* Kutipan Terpilih
━━━━━━━━━━━━━━━━

Pengertian kalimat majemuk
Sunday, 8 May 2016
Add Comment
Pengertian kalimat majemuk
A. Pengertian kalimat majemuk
Istilah "kalimat majemuk" mengacu pada jenis kalimat yang terdiri atas dua pola atau lebih. Hal ini didasarkan pada pengertian dari kalimat majemuk, yaitu suatu kalimat yang mengandung dua pola kalimat atau lebih, atau dengan kata lain kalimat yang terjadi dari beberapa klausa bebas. Jenis kalimat ini berasal dari perluasan atau penggabungan kalimat tunggal, untuk selanjutnya membentuk satu atau lebih pola kalimat baru di samping pola yang sudah ada sebelumnya. Kalimat majemuk dapat diartikan juga bahwa kalimat majemuk adalah kalimat yang terdiri dari dua atau lebih kalimat tunggal. Setiap kalimat majemuk memiliki kata penghubung yang berbeda, sehingga jenis kalimat ini dapat diketahui dengan cara melihat kata penghubung yang digunakan. Fungsi utama dari kalimat majemuk adalah untuk menguraikan, menjelaskan, menjabarkan, dan memerinci.
Kalimat majemuk adalah kalimat yang mengandung dua pola kalimat atau lebih (Keraf, 1984:167). Sebagai contoh:Ayah menulis surat sambil adik berdiri di sampingnya, pola kalimat yang pertama adalah ayah menulis suratdan pola kalimat yang kedua adalahadik berdiri di sampingnya. Pengertian yang dikemukakan oleh Keraf tidak jauh beda dengan pendapat Chaer (1994: 243) tentang pengertian kalimat majemuk, yaitu sebuah kalimat yang di dalamnya terdapat lebih dari satu klausa. Sedangkan menurut Jamiludin (1994: 62), kalimat majemuk adalah kalimat yang terdiri atas dua kalusa atau lebih. Pengertian yang agak berbeda dari pengertian-pengertian sebelumnya dikemukakakan oleh Alwi dkk (1998: 385), yaitu kalimat yang mengandung satu klausa atau lebih yang hubungan antarklausanya ditandai dengan kehadiran konjungtor (kata hubung) pada awal salah satu klausa tersebut dengan adanya pelesapan bagian dari klausa khususnya subjek. Perhatikan contoh di bawah ini.

━━━━━━━━━━━━━━━━

* Data Hasil Ekstraksi
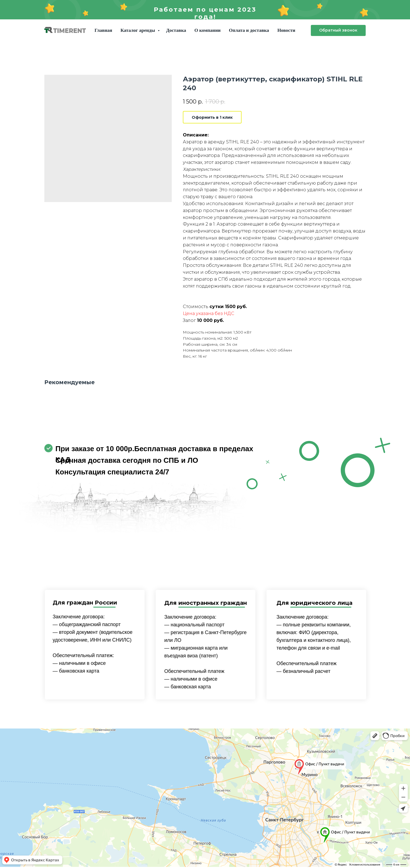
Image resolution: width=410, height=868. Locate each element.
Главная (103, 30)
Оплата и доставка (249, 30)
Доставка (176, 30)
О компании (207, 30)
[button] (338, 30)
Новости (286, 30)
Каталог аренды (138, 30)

━━━━━━━━━━━━━━━━

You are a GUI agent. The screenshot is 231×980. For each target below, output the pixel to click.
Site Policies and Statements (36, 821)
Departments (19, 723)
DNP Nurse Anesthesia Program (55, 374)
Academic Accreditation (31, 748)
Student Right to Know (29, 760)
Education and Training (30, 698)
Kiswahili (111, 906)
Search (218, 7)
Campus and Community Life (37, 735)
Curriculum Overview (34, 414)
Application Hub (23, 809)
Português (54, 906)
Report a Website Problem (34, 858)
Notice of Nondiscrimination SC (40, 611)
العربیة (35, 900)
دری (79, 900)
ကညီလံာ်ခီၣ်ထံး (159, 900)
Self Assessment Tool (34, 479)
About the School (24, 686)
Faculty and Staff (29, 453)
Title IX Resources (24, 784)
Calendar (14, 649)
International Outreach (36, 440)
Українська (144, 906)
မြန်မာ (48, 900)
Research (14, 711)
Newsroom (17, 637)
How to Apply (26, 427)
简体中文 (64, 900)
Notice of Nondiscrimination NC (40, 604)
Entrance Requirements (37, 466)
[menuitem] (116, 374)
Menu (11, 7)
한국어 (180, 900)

━━━━━━━━━━━━━━━━

* Tugas Anda
Lanjutkan teks tentang pengertian kalimat majemuk, dimulai sesudah kalimat terakhir yang ditampilkan. Data di atas merupakan bahan yang berdiri sendiri dan terpisah dari teks tentang kalimat majemuk.

* Hasil Latihan
1. Pembangunan akan berjalan dengan lancar jika segenap lapisan masyarakat turut aktif mengambil bagian.
2. Panglima Angkatan Bersenjata mengatakan bahwa mereka yang mengganggu keamanan akan ditindak tegas.
3. Engkau harus menjadi orang pintar, harus tetap beribadat supaya mendapat rezeki yang bersih dan halal.
4. Kami akan naik haji sesudah menikah.
Pada kalimat (1), klausa pembangunan akan berjalan dengan lancar dihubungkan dengan klausa segenap lapisan masyarakat turut aktif mengambil bagian dengan memperguankan konjungtor jika. Pada kalimat (2) hubungan antarkalusa ditandai oleh bahwa. Kalimat (3) terdiri atas tiga klausa, yaitu (i) engkau harus menjadi orang pintar, (ii) (engkau) harus tetap beribadat, dan (iii) (engkau) mendapat rezeki yang bersih dan halal. Subjek ketiga klausa itu sama, yaitu engkau. Klausa pertama dan kedua (bersama klausa ketiga) dipisahkan dengan tanda koma. Klausa kedua dan ketiga dihubungkan oleh konjungtor supaya. Pada kalimat (4) subjek kami juga dihilangkan setelah kata sesudah karena subjek klausa itu sama dengan subjek klausa utamanya.
B. Macam-macam kalimat majemuk
Berkenaan dengan sifat hubungan klausa-klausa di dalam kalimat majemuk, maka dalam hal ini dibedakan adanya kalimat majemuk koordinatif (lazim juga disebut kalimat majemuk setara), kalimat majemuk subordinatif (lazim juga disebut kalimat majemuk bertingkat), dan kalimat majemuk kompleks (kalimat majemuk campuran).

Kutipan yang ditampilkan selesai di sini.